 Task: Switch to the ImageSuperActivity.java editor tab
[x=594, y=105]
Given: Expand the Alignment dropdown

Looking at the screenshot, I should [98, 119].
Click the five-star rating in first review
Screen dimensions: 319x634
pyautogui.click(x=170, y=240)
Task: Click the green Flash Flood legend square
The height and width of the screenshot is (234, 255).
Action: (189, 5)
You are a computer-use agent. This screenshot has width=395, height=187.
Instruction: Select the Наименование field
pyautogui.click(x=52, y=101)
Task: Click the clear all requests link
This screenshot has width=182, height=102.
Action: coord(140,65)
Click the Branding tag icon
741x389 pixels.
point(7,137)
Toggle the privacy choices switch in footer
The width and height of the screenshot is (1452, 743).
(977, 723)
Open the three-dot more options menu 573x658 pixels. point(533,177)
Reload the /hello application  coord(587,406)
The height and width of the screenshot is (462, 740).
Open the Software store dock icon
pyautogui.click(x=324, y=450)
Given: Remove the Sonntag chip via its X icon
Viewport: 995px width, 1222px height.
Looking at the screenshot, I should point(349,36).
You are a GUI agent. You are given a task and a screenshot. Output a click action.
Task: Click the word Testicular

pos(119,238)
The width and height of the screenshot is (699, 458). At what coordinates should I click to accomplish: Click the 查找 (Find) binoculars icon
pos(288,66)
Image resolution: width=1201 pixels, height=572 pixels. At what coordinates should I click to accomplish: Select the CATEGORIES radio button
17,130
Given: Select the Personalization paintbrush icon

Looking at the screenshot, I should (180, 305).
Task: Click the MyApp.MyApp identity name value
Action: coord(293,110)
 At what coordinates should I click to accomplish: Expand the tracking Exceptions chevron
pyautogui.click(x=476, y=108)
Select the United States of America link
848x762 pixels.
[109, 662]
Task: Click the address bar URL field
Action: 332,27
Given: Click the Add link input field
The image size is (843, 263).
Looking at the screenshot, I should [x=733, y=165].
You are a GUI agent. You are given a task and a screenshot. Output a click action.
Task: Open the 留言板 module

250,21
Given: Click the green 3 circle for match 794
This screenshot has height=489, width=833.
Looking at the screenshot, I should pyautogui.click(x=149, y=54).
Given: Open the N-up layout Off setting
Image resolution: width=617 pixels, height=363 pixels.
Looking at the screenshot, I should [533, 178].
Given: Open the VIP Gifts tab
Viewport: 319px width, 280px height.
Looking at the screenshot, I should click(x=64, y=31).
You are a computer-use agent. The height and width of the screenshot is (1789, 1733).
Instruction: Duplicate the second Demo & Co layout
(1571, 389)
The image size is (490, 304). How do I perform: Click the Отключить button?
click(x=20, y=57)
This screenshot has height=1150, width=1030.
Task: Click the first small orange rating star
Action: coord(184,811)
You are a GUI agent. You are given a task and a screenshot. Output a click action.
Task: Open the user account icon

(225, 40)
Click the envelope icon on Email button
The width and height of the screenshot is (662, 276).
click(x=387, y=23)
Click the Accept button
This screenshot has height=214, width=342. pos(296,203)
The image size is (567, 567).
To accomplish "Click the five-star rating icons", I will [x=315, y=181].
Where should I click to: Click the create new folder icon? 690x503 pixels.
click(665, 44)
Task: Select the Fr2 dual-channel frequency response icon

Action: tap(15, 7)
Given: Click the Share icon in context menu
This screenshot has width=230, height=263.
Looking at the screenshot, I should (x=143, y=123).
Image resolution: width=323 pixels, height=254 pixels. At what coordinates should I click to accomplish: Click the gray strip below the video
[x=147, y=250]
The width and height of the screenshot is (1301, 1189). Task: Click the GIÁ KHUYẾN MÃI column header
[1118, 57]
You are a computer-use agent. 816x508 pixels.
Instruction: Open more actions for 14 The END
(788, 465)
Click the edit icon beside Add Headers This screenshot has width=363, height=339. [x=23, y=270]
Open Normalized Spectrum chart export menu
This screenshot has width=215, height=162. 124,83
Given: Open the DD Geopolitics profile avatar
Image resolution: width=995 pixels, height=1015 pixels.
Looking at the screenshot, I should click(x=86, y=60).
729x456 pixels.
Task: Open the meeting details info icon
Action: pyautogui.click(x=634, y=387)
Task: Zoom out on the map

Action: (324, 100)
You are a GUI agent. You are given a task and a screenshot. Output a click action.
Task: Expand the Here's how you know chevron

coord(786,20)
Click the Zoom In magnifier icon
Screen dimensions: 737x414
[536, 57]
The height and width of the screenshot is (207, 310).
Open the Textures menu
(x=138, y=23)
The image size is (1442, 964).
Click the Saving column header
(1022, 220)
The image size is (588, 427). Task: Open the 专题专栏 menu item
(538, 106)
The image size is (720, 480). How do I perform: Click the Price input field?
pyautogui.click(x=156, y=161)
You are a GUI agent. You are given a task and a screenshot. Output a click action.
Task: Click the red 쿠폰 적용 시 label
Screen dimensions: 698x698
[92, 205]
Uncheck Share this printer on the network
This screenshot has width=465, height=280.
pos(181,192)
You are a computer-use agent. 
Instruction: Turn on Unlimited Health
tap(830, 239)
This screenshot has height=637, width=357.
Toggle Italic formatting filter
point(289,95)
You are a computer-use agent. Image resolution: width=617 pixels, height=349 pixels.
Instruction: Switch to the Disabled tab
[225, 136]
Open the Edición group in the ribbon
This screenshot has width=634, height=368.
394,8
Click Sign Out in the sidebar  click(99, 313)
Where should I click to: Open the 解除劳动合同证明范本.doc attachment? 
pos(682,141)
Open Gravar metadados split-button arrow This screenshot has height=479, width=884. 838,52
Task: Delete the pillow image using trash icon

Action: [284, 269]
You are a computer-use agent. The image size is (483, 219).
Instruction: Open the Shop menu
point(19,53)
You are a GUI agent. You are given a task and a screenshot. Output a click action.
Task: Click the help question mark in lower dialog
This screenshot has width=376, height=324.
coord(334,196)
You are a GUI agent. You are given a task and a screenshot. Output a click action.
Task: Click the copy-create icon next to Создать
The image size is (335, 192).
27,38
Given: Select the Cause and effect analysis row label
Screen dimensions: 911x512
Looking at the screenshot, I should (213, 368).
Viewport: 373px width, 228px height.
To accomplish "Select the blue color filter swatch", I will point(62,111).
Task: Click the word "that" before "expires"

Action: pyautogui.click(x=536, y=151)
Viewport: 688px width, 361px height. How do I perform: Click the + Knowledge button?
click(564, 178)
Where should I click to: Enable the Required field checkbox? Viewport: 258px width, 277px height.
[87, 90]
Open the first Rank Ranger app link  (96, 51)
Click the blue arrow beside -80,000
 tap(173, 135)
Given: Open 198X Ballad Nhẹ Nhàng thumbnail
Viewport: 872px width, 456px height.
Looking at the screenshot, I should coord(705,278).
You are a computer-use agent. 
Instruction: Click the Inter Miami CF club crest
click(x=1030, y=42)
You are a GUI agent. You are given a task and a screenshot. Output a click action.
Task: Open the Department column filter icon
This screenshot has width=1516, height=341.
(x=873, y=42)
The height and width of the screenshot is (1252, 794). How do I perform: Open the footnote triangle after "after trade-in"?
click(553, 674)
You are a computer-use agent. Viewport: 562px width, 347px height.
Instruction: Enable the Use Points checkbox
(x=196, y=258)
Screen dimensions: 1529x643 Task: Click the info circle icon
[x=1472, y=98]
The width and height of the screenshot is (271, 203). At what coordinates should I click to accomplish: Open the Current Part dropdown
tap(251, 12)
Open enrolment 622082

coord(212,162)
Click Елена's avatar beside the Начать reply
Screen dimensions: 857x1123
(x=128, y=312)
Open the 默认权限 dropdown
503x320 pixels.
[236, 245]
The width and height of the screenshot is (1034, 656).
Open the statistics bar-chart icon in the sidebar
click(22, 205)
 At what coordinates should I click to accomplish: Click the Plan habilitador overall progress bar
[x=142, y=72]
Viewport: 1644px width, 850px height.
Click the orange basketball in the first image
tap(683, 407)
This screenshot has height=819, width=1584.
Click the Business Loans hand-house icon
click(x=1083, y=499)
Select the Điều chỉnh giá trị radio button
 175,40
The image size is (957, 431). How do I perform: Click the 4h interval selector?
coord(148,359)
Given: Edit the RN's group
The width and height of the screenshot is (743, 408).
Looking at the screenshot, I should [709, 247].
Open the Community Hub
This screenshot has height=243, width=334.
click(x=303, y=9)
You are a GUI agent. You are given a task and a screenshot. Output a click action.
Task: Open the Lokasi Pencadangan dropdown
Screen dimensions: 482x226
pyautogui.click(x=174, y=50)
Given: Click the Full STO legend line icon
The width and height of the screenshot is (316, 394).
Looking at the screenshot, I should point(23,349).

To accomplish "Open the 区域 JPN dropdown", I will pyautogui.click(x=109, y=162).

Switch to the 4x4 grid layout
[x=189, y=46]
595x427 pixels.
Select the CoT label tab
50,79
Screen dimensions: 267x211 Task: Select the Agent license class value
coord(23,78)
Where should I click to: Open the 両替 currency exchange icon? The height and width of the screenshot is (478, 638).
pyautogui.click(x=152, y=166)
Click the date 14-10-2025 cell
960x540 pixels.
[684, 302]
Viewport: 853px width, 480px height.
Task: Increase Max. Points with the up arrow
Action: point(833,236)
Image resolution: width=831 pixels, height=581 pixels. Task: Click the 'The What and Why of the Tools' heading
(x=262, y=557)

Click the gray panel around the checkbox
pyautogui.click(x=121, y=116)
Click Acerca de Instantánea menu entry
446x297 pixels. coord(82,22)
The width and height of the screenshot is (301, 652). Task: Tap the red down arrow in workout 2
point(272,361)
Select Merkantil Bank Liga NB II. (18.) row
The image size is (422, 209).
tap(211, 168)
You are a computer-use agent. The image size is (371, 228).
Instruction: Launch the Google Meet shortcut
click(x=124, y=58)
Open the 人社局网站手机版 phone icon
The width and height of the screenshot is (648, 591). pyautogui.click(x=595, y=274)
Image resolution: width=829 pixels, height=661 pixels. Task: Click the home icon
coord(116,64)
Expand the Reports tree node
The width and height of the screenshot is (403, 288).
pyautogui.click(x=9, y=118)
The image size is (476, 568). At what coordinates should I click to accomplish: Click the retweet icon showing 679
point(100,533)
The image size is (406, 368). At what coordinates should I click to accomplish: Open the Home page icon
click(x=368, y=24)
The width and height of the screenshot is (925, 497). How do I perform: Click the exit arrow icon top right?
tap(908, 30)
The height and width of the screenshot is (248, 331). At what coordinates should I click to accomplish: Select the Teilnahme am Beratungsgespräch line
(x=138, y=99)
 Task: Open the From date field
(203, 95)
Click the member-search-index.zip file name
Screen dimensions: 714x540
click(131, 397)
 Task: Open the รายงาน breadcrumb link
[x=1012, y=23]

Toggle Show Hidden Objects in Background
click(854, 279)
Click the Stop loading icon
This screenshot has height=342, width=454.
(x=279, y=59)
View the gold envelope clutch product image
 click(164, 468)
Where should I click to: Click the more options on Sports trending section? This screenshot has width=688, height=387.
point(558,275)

* * * * *

• HOW TO COMPLETE THIS TASK:
Within the listing above, give again exactly every line from the line with "Instruction: Open the Shop menu" through the line with "The width and height of the screenshot is (1034, 656).", both included, and no other line.

• OUTPUT OF THE EXERCISE:
Instruction: Open the Shop menu
point(19,53)
You are a GUI agent. You are given a task and a screenshot. Output a click action.
Task: Click the help question mark in lower dialog
This screenshot has width=376, height=324.
coord(334,196)
You are a GUI agent. You are given a task and a screenshot. Output a click action.
Task: Click the copy-create icon next to Создать
The image size is (335, 192).
27,38
Given: Select the Cause and effect analysis row label
Screen dimensions: 911x512
Looking at the screenshot, I should (213, 368).
Viewport: 373px width, 228px height.
To accomplish "Select the blue color filter swatch", I will point(62,111).
Task: Click the word "that" before "expires"

Action: pyautogui.click(x=536, y=151)
Viewport: 688px width, 361px height. How do I perform: Click the + Knowledge button?
click(564, 178)
Where should I click to: Enable the Required field checkbox? Viewport: 258px width, 277px height.
[87, 90]
Open the first Rank Ranger app link  (96, 51)
Click the blue arrow beside -80,000
 tap(173, 135)
Given: Open 198X Ballad Nhẹ Nhàng thumbnail
Viewport: 872px width, 456px height.
Looking at the screenshot, I should coord(705,278).
You are a computer-use agent. 
Instruction: Click the Inter Miami CF club crest
click(x=1030, y=42)
You are a GUI agent. You are given a task and a screenshot. Output a click action.
Task: Open the Department column filter icon
This screenshot has width=1516, height=341.
(x=873, y=42)
The height and width of the screenshot is (1252, 794). How do I perform: Open the footnote triangle after "after trade-in"?
click(553, 674)
You are a computer-use agent. Viewport: 562px width, 347px height.
Instruction: Enable the Use Points checkbox
(x=196, y=258)
Screen dimensions: 1529x643 Task: Click the info circle icon
[x=1472, y=98]
The width and height of the screenshot is (271, 203). At what coordinates should I click to accomplish: Open the Current Part dropdown
tap(251, 12)
Open enrolment 622082

coord(212,162)
Click Елена's avatar beside the Начать reply
Screen dimensions: 857x1123
(x=128, y=312)
Open the 默认权限 dropdown
503x320 pixels.
[236, 245]
The width and height of the screenshot is (1034, 656).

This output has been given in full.